One of the first people we met when we began the IMB process to be sent here was a man who works in Bulgaria. Yeah, Bulgaria. I remember asking him if he liked Bulgaria. No. Bulgarians? No. But he loved being in the center of God's will, and for the moment, Bulgaria was God's will for him and his family. I didn't understand then, but I certainly do now. I do not love Russia. I do not particularly love Russians as a group, though I adore my Russian friends. But I absolutely love knowing I am exactly where God wants me to be. And for this time in my life, that has been Moscow. We have struggled to be here--struggled with the language, with being in a 2-bedroom apartment with three children, with school, with other missionaries, with Russians--but we have not been alone. Never in my life have I felt more clearly God's presence in my life. And that is sweet, my friends. Priceless. Worth the struggle. But now, after much prayer individually, as a couple, and with a team of prayer warriors praying daily on our behalf, we know that God is moving us to Prague. Why now? I don't have a clue. But I can tell you this--it won't be boring. It won't be dull. I am anxiously awaiting what God has just around the corner for us. But for right now, I am still here, and so I am trying to be all here. English club continues. Mission teams continue to come. Engage Russia forges ahead with a nearly blinding momentum. So I embrace what He has for me right here, right now, but I look forward to what He has for me next.

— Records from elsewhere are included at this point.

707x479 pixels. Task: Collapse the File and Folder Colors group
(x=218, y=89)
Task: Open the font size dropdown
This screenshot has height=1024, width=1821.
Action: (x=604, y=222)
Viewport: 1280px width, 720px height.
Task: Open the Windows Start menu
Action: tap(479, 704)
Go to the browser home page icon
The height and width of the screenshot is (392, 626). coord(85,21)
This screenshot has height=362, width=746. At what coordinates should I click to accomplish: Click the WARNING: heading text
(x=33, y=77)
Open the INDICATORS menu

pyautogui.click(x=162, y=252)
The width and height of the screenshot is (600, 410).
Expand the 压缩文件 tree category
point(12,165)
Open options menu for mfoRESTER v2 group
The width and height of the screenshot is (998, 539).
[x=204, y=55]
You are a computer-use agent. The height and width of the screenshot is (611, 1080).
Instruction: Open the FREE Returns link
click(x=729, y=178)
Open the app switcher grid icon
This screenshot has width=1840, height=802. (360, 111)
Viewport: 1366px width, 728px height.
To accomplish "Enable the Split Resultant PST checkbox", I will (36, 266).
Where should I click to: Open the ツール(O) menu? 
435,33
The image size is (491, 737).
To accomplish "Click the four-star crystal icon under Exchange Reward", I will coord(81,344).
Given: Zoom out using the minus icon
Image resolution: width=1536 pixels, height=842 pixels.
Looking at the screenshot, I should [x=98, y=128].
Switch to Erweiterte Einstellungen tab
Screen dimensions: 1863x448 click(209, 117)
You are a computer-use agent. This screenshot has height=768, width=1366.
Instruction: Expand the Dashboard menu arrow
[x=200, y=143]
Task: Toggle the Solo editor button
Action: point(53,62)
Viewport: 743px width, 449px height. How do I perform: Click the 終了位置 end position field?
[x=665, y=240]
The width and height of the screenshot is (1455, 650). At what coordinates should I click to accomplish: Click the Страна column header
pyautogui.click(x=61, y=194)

Well, I am contemplating walking to the grocery store in the snow, so I'd better get going. Nothing like a mile walk in the drifting snow to make your Saturday fun. We are focusing on cleaning the house for Marc's arrival on Monday (he's home for almost a whole week!) and doing some fun family things today. Please continue to pray for Marc as he travels this huge country. He and Tim and Jimmy and Sarah and Johann are working hard to Engage Russia, but it isn't easy work, and I know that my guy is pretty worn out. Wherever you are in the world, I challenge you to be all there, and I hope you have good snow boots like I do for your walk to the grocery! Blessings to you and yours!

His,
Kellye


Friday, January 23, 2009

All I have needed

I love this pic so much. You have honestly never met a better team than Marc Hooks and Tim Wicker. Tim is an amazing guy with an amazing family. We are crazy about them.
Is this gorgeous, or what? Northwestern Siberia, it turns out, is really pretty. Of course, I'm looking at it in a picture from my cozy apartment in Moscow, and not tramping through the snow in my cold-weather gear.
Yep, that's a teepee in the foreground. I forget what the Khanti call them, but they're the same as Native American teepees.


Great is Thy faithfulness
Great is Thy faithfulness
Morning by morning
New mercies I see
All I have needed
Thy hands hath provided
Great is Thy faithfulness
Lord unto me.

But the salvation of the righteous is from the LORD; He is their strength in time of trouble. The LORD helps them and delivers them; He delivers them from the wicked and saves them, because they take refuge in Him. Psalm 37:39-40

Notebooks are weird in Russia. First of all, they aren't lined--they're graph paper. I have learned to write in the little graphs, which isn't a problem for me, because my handwriting is fairly small, anyway. But it's strange. And they are weird sizes. I have some tiny ones, and I have some big ones. And in the big one I have on my desk right now, which I'd guess is about 10x13, I have a list of scripture by category: praise and thanksgiving, confession, intercession, God's promises, God's commands. And yes, for those of you who know me well, each category IS color-coded. When I find a verse of scripture that particularly speaks to me, I write it down in one of those categories, and after a year or so of doing this, it's a pretty full book. You know which section is full to overflowing? God's promises. The Bible is full of things He has promised us. He will be with us. He will never leave us. He will be our refuge. You get the idea. And after living on the field for over a year, I can tell you that I have clung to those promises like a lifeline, and I have found each of them to be true in a way that I couldn't even imagine two years ago.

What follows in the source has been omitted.